(Input for this task)

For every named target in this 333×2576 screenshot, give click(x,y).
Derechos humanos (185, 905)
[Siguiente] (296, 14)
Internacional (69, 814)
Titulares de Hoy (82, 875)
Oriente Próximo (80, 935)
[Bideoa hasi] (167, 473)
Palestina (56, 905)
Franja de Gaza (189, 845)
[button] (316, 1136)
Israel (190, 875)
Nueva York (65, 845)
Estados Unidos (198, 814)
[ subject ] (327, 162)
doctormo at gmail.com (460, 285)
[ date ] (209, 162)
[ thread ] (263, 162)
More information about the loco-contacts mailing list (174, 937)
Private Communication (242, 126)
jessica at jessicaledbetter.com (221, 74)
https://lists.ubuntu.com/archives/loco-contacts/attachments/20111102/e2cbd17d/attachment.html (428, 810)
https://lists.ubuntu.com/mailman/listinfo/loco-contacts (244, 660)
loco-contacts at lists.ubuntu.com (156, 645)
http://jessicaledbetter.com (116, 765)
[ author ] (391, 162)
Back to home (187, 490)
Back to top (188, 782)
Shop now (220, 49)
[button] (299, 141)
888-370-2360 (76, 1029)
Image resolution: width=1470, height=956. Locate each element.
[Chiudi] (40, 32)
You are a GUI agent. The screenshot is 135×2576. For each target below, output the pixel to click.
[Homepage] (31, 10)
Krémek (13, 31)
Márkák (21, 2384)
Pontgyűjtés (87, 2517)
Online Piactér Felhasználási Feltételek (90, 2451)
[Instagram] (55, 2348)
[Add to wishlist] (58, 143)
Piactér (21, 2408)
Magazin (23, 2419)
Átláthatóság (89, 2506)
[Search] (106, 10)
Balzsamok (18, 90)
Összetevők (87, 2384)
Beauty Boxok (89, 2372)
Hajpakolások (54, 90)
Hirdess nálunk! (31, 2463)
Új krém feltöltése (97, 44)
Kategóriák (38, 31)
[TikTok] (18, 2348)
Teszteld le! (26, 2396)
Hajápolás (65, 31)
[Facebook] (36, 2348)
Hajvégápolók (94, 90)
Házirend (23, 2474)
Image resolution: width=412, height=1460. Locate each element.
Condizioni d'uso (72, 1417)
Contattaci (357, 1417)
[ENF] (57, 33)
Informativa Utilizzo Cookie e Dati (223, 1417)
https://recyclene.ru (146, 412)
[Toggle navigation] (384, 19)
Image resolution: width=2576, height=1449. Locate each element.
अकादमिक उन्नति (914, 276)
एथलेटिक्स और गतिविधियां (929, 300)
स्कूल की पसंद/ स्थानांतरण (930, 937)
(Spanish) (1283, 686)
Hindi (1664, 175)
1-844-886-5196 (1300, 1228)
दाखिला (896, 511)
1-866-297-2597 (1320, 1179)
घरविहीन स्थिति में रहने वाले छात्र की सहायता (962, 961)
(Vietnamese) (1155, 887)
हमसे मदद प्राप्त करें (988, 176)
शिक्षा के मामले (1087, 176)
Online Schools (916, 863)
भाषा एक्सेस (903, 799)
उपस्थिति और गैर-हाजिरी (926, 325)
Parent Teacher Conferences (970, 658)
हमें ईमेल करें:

(End Input for this task)

• **Required action**:
Each line of the data above should appear again in your answer, exactly as given.

• **Your solution**:
For every named target in this 333×2576 screenshot, give click(x,y).
Derechos humanos (185, 905)
[Siguiente] (296, 14)
Internacional (69, 814)
Titulares de Hoy (82, 875)
Oriente Próximo (80, 935)
[Bideoa hasi] (167, 473)
Palestina (56, 905)
Franja de Gaza (189, 845)
[button] (316, 1136)
Israel (190, 875)
Nueva York (65, 845)
Estados Unidos (198, 814)
[ subject ] (327, 162)
doctormo at gmail.com (460, 285)
[ date ] (209, 162)
[ thread ] (263, 162)
More information about the loco-contacts mailing list (174, 937)
Private Communication (242, 126)
jessica at jessicaledbetter.com (221, 74)
https://lists.ubuntu.com/archives/loco-contacts/attachments/20111102/e2cbd17d/attachment.html (428, 810)
https://lists.ubuntu.com/mailman/listinfo/loco-contacts (244, 660)
loco-contacts at lists.ubuntu.com (156, 645)
http://jessicaledbetter.com (116, 765)
[ author ] (391, 162)
Back to home (187, 490)
Back to top (188, 782)
Shop now (220, 49)
[button] (299, 141)
888-370-2360 (76, 1029)
Image resolution: width=1470, height=956. Locate each element.
[Chiudi] (40, 32)
You are a GUI agent. The screenshot is 135×2576. For each target below, output the pixel to click.
[Homepage] (31, 10)
Krémek (13, 31)
Márkák (21, 2384)
Pontgyűjtés (87, 2517)
Online Piactér Felhasználási Feltételek (90, 2451)
[Instagram] (55, 2348)
[Add to wishlist] (58, 143)
Piactér (21, 2408)
Magazin (23, 2419)
Átláthatóság (89, 2506)
[Search] (106, 10)
Balzsamok (18, 90)
Összetevők (87, 2384)
Beauty Boxok (89, 2372)
Hajpakolások (54, 90)
Hirdess nálunk! (31, 2463)
Új krém feltöltése (97, 44)
Kategóriák (38, 31)
[TikTok] (18, 2348)
Teszteld le! (26, 2396)
Hajápolás (65, 31)
[Facebook] (36, 2348)
Hajvégápolók (94, 90)
Házirend (23, 2474)
Image resolution: width=412, height=1460. Locate each element.
Condizioni d'uso (72, 1417)
Contattaci (357, 1417)
[ENF] (57, 33)
Informativa Utilizzo Cookie e Dati (223, 1417)
https://recyclene.ru (146, 412)
[Toggle navigation] (384, 19)
Image resolution: width=2576, height=1449. Locate each element.
अकादमिक उन्नति (914, 276)
एथलेटिक्स और गतिविधियां (929, 300)
स्कूल की पसंद/ स्थानांतरण (930, 937)
(Spanish) (1283, 686)
Hindi (1664, 175)
1-844-886-5196 (1300, 1228)
दाखिला (896, 511)
1-866-297-2597 (1320, 1179)
घरविहीन स्थिति में रहने वाले छात्र की सहायता (962, 961)
(Vietnamese) (1155, 887)
हमसे मदद प्राप्त करें (988, 176)
शिक्षा के मामले (1087, 176)
Online Schools (916, 863)
भाषा एक्सेस (903, 799)
उपस्थिति और गैर-हाजिरी (926, 325)
Parent Teacher Conferences (970, 658)
हमें ईमेल करें:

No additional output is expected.